# The data

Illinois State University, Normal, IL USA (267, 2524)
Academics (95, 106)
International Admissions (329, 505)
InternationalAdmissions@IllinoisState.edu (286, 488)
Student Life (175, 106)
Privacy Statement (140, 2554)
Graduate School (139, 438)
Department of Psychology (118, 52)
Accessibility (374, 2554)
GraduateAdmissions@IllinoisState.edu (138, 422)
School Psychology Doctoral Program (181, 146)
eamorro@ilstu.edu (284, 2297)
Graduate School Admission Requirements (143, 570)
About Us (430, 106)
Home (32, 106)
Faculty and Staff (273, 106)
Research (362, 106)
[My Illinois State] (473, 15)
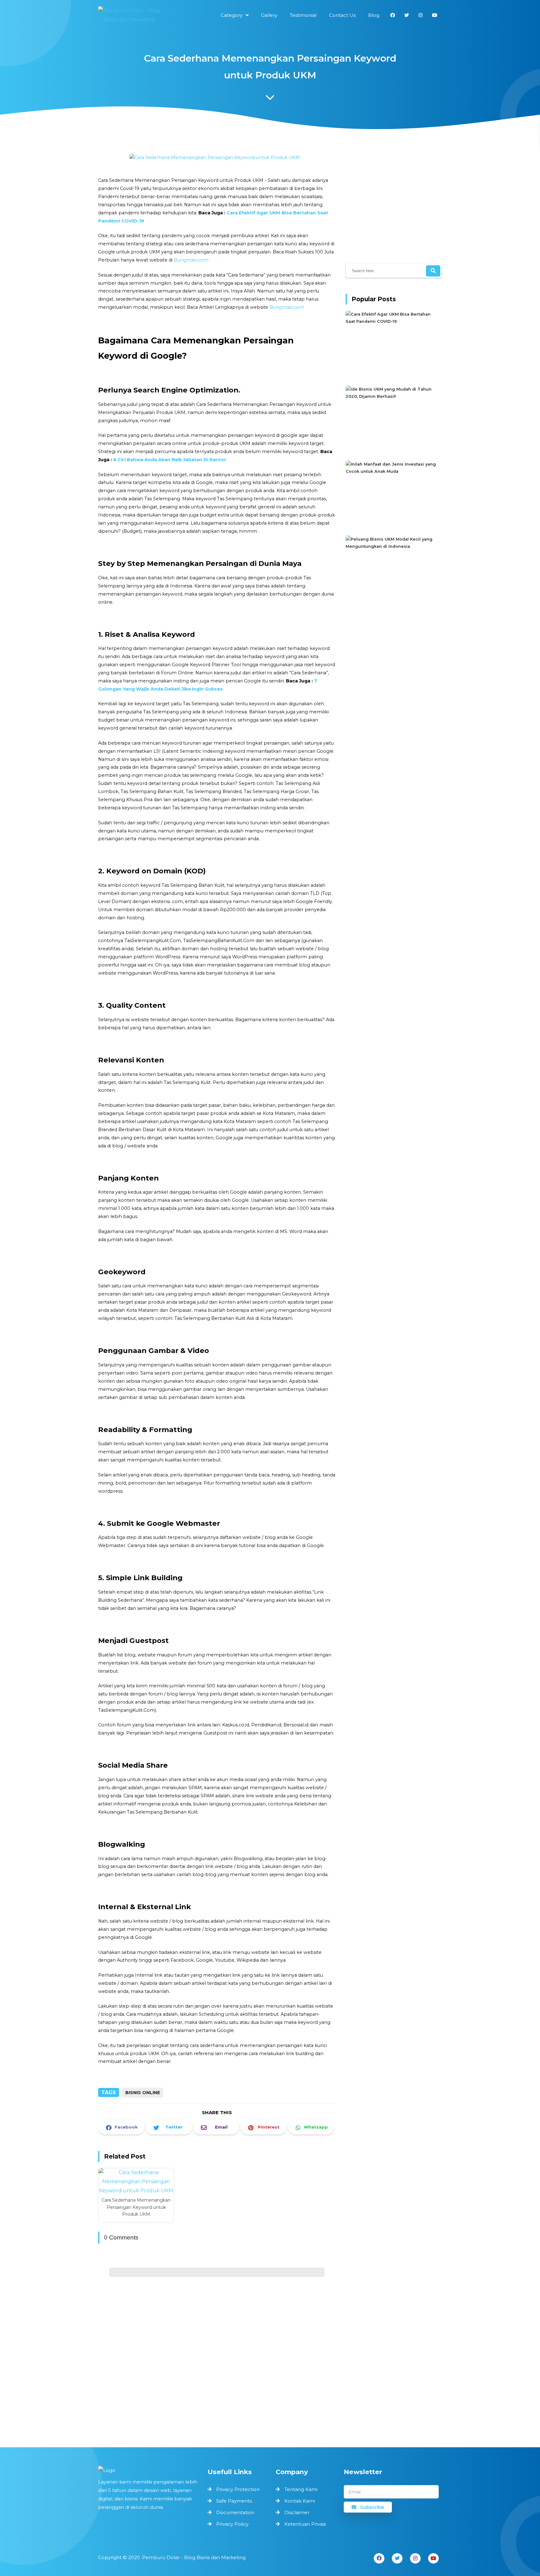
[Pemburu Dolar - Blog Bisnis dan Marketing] (129, 15)
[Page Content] (270, 99)
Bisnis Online (142, 2092)
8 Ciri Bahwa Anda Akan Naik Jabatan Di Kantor (169, 459)
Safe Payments (234, 2501)
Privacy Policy (232, 2524)
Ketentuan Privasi (305, 2524)
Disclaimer (296, 2512)
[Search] (433, 271)
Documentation (235, 2512)
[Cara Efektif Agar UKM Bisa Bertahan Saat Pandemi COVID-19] (392, 321)
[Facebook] (379, 2558)
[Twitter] (397, 2558)
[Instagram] (415, 2558)
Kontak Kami (299, 2501)
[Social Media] (393, 15)
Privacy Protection (238, 2489)
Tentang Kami (301, 2489)
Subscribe (371, 2507)
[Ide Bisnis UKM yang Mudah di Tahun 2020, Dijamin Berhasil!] (392, 396)
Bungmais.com (191, 260)
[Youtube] (433, 2558)
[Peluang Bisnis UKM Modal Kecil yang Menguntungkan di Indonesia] (392, 546)
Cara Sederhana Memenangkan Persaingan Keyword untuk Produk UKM (136, 2207)
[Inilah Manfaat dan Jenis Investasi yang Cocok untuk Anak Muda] (392, 471)
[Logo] (149, 2470)
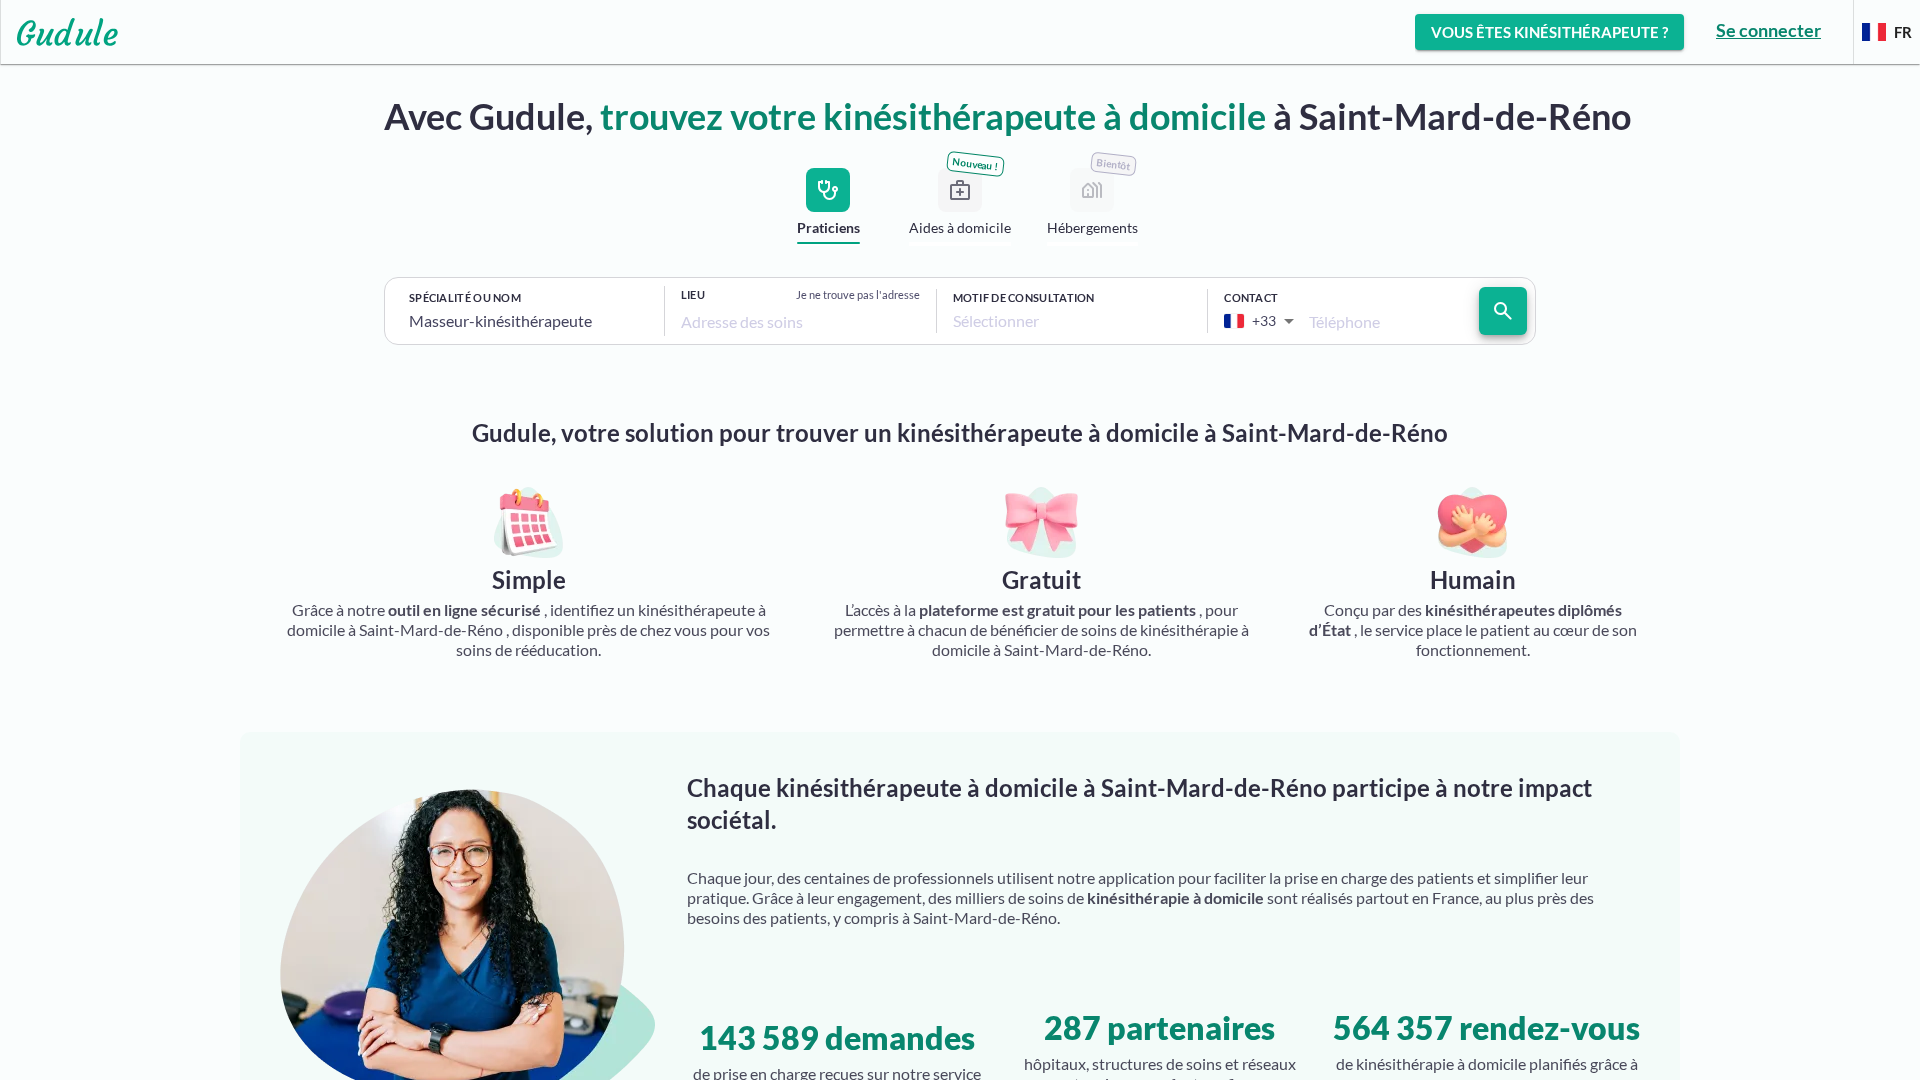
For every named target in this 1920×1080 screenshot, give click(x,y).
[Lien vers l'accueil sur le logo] (59, 32)
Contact (1251, 297)
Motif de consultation (1024, 297)
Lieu (693, 294)
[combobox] (528, 321)
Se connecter (1768, 30)
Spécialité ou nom (465, 297)
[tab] (828, 210)
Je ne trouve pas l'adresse (858, 294)
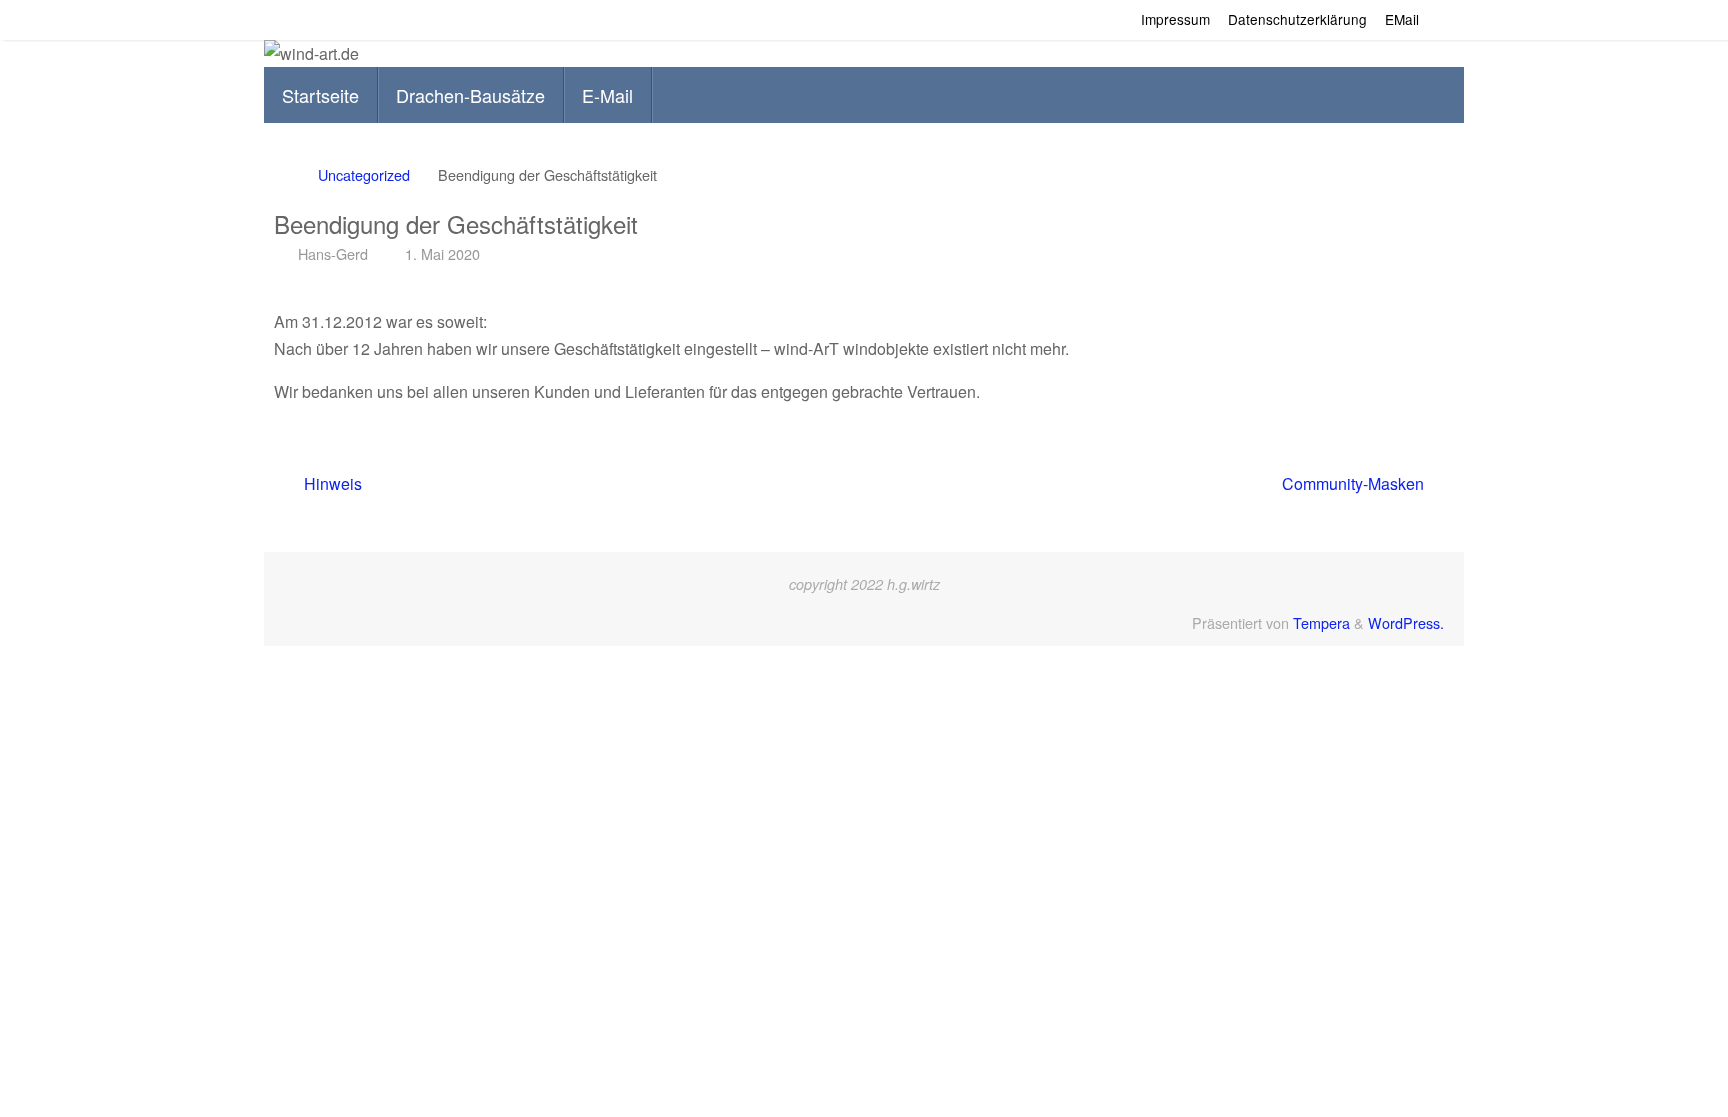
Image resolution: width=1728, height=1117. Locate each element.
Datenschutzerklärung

# Problem description
Using the listing above, list every line in which the string "Bisnis" occurs.

# Task result
[Pemburu Dolar - Blog Bisnis dan Marketing] (129, 15)
Bisnis Online (142, 2092)
[Ide Bisnis UKM yang Mudah di Tahun 2020, Dijamin Berhasil!] (392, 396)
[Peluang Bisnis UKM Modal Kecil yang Menguntungkan di Indonesia] (392, 546)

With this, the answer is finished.